======== DATASET ENTRIES ========

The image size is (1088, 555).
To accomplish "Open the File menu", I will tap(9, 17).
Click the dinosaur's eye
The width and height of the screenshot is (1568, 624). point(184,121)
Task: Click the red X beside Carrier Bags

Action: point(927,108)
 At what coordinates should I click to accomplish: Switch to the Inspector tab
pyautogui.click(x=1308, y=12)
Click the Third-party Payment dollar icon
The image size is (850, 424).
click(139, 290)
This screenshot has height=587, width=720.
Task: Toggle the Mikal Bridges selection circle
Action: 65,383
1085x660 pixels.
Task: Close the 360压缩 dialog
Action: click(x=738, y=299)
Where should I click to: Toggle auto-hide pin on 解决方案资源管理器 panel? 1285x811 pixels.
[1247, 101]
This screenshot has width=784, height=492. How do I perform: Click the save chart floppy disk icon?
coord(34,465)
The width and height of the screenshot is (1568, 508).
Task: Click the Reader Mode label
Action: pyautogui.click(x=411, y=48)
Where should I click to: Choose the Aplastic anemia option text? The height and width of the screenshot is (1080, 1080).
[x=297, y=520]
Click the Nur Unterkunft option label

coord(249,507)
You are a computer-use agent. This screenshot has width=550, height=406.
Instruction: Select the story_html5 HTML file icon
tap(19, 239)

========

**WHAT YOU HAVE TO DO**
What you write should match, character for character, the lines from the one with "This screenshot has width=784, height=492." to the end of the data, both included.

**SOLUTION FOR THIS PROBLEM**
This screenshot has width=784, height=492. How do I perform: Click the save chart floppy disk icon?
coord(34,465)
The width and height of the screenshot is (1568, 508).
Task: Click the Reader Mode label
Action: pyautogui.click(x=411, y=48)
Where should I click to: Choose the Aplastic anemia option text? The height and width of the screenshot is (1080, 1080).
[x=297, y=520]
Click the Nur Unterkunft option label

coord(249,507)
You are a computer-use agent. This screenshot has width=550, height=406.
Instruction: Select the story_html5 HTML file icon
tap(19, 239)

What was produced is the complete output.